目的：明确一个彝族大家系视网膜色素变性(RP)的基因突变位点，分析RHO基因突变位点与临床表型的相关性。

方法：收集一诊断为RP的先证者及其家系成员临床资料并进行详细的眼科检查。采集家系成员外周血，提取基因组DNA，用全外显子组测序(WES)筛选出先证者的潜在致病基因突变位点，用Sanger测序法对变异位点进行验证，随后用遗传学数据库和相关文献等资料对突变位点进行分析，最终确认致病突变位点，并对突变基因型与表型关系进行分析。

结果：该RP家系共5代，共42名成员，其中男19人，女23人； 确诊RP共13例，其中男4例，女9例，符合常染色体显性遗传模式。该家系的临床特点为发病早，病情发展迅速，病情较严重。患者6岁左右即被发现有夜盲，这是目前报道的RP家系中夜盲发生最早的病例； 视网膜表现为进行性的眼底骨细胞样色素沉着，视野缩小，ERG显示a，b波幅明显下降甚至熄灭； WES和Sanger测序结果共同显示先证者存在RHO基因杂合错义变异c.1040C>T：p.P347L，该变异为cDNA第1 040碱基C被T替换，导致第347位密码子由编码脯氨酸变为编码亮氨酸。通过查阅数据库、文献等资料，发现该突变未在中国人群中报道过。

结论：本研究证实了一彝族家系RP的突变基因是RHO(c.1040C>T)。该突变导致第347位密码子由编码脯氨酸变为编码亮氨酸，导致家系成员出现严重的临床表型，该研究为RHO的遗传咨询及基因诊断提供一定的分子临床及遗传基础。

METHODS:A comprehensive clinical evaluation was conducted on the proband diagnosed with RP and other familial members, complemented by a thorough ophthalmic examination. Peripheral blood samples were obtained from the proband and familial members, from which genomic DNA was extracte. Subsequent whole exome sequencing(WES)was employed to identify the variant genes in the proband. The identified variant gene was validated through Sanger sequencing, then an in-depth analysis of the mutation genes was carried out using genetic databases to ascertain the pathogenic mutation sites. Furthermore, an exhaustive analysis was performed to delineate the genotype and phenotype characteristics.

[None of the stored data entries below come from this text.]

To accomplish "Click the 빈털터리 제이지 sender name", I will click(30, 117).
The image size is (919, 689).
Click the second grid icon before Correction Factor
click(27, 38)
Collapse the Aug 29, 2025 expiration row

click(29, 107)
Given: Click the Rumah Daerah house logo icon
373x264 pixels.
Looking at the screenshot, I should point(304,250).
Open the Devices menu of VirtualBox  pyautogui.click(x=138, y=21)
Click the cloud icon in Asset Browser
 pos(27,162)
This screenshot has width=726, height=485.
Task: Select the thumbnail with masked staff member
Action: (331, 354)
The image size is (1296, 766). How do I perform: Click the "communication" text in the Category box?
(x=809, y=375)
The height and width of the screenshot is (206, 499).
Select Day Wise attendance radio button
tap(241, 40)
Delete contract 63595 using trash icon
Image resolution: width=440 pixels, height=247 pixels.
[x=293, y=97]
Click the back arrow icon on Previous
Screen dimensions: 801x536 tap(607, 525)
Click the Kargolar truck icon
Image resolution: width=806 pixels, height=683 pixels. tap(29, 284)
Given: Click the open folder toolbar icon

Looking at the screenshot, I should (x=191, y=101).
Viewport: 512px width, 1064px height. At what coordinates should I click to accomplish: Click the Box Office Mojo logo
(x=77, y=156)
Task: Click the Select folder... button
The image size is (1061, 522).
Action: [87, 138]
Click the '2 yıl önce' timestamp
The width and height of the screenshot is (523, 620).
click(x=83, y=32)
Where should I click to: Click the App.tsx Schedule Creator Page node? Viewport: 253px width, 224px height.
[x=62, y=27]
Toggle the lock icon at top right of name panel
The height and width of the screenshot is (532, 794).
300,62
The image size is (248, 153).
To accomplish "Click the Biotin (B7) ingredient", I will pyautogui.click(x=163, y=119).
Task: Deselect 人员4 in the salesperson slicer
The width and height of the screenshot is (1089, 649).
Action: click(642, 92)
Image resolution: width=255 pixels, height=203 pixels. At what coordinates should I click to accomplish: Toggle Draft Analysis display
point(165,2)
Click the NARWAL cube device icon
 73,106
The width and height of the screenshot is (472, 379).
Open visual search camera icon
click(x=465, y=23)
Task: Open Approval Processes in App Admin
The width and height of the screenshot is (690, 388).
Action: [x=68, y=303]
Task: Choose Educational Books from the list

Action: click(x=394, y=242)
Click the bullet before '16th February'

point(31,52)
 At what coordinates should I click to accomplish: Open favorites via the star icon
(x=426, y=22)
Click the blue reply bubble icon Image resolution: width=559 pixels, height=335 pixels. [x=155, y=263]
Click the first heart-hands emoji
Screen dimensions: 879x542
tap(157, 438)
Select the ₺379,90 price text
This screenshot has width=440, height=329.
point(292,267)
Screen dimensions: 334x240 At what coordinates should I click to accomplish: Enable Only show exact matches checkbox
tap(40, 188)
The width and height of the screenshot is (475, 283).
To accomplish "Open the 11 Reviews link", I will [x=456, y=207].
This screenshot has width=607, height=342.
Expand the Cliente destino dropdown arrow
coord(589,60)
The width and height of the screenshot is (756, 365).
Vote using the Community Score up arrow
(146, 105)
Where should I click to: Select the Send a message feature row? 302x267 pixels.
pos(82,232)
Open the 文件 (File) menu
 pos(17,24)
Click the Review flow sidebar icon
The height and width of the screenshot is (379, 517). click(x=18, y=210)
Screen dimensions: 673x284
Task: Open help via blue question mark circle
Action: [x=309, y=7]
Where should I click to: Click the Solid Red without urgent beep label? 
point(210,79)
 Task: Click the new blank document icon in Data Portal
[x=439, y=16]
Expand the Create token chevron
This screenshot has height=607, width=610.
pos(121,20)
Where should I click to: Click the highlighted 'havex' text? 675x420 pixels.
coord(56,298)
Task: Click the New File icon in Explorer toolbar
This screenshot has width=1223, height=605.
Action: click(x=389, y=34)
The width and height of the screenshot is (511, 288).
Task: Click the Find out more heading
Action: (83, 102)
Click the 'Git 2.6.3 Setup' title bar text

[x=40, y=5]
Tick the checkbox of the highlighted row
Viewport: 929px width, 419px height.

RESULTS:The RP pedigree encompasses 5 generations with 42 members, including 19 males and 23 females. A total of 13 cases of RP were identified, consisting of 4 males and 9 females, which conforms to the autosomal dominant inheritance pattern. The clinical features of this family include an early onset age, rapid progression, and a more severe condition. The patients were found to have night blindness around 6 years old, representing the earliest reported case of night blindness in RP families. The retina was manifested by progressive osteocytoid pigmentation of the fundus, a reduced visual field, and significantly decreased or even vanished a and b amplitudes of ERG. The combined results of WES and Sanger sequencing indicated that the proband had a heterozygous missense mutation of the RHO gene c.1040C>T:p.P347L, where the 1 040 base C of cDNA was replaced by T, causing codon 347 to encode leucine instead of proline. Interestingly, this mutation has not been reported in the Chinese population.

CONCLUSION:This study confirmed that the mutant gene of RP in a Yi nationality pedigree was RHO(c.1040C>T). This variant leads to the change of codon 347 from encoding proline to encoding leucine, resulting in a severe clinical phenotype among family members. This study provides a certain molecular, clinical, and genetic basis for genetic counseling and gene diagnosis of RHO.